We all have our different paths to Sherlock Holmes. Movies, television, pastiches . . . and normally they share some common ground with Doyle's tales, making the transition not too bad. Victorian London, 221B Baker Street, the familiar characters -- all those await the fan of the Downey movies who makes the transition to Doyle. And even though BBC Sherlock is set in the modern day, reading A Study in Scarlet will seem fairly familiar after watching A Study in Pink. Afghanistan, pills, cabman. (What is it about BBC Sherlock that makes one want to use three one-word clues? Oh, yes. Teasers.)
But putting one's self in the place of a CBS Elementary fan who had no previous exposure to Sherlock Holmes . . . what are they going to find in the Doyle stories that reminds them of the TV show they've grown to love? Joan Watson is nowhere to be found. Ditto Clyde the turtle. Mrs. Hudson isn't nearly as bright or interesting. Likewise Inspector Gregson.
After making it through A Study in Scarlet, and the Mormon section that is a letdown for every first-timer, the get to the cocaine references of The Sign of the Four and go, "Ah, the addiction is starting! Now we're getting somewhere." And then, immediately after it comes, "A Scandal in Bohemia," and the introduction of the lovely Irene Adler. They get a glimmer of hope for the Sherlock Holmes they saw on CBS.

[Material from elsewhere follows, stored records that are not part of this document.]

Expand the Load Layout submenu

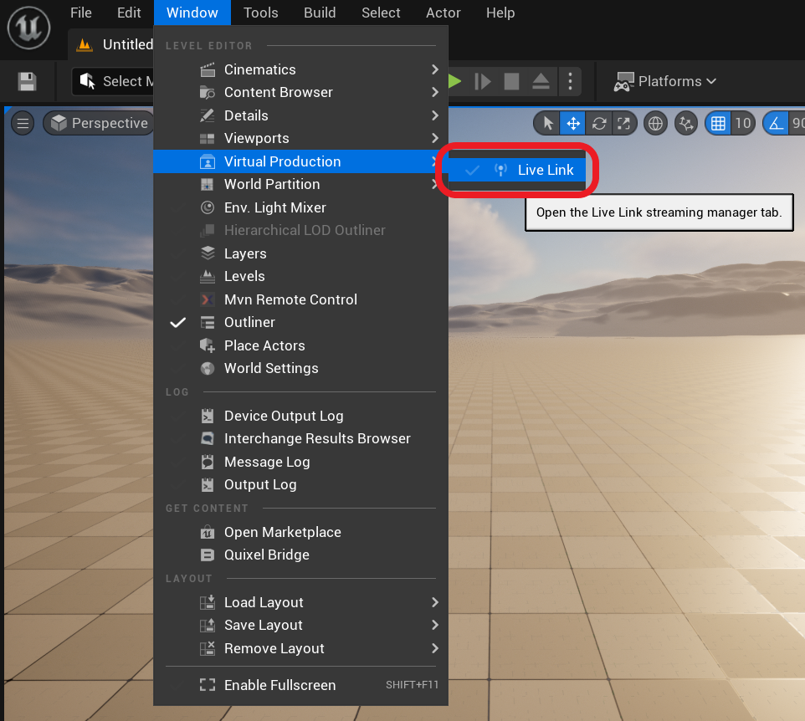(x=262, y=602)
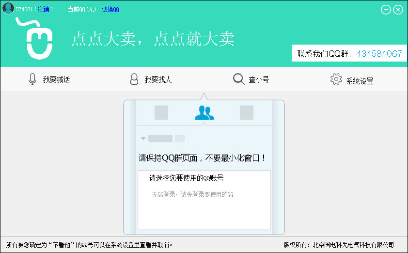
Task: Click the 请选择您要使用的QQ账号 heading
Action: click(x=186, y=178)
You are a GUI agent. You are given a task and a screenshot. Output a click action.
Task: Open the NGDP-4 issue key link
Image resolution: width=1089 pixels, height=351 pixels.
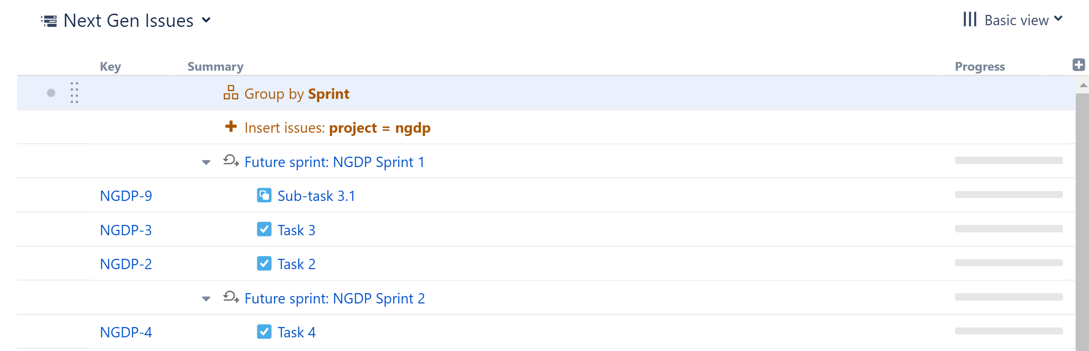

But the drug issue disappears from sight, as does Ms. Adler, and a bunch of stories later, this guy named Moriarty shows up. And he's not pretty and blonde at all. He's kind of a nerdy old dude.
If they make it through fifty-six stories, they'll get to see Sherlock Holmes keep bees. Along the way they'll get to see a guy named Moran who is nothing like their Moran, a Milverton who is almost a Victorian prequel to their Milverton, and . . . what? Papa Holmes never shows up at all, and of all the off-screen Elementary characters, he's the one I'd be going back to the source to see, were I a fan.
Perhaps the second season will give Elementary fans more of a reason to seek out the Canon to increase their appreciation for their favorite show, but right now? If I was to put myself in their place, I don't think I'd enjoy Doyle at all.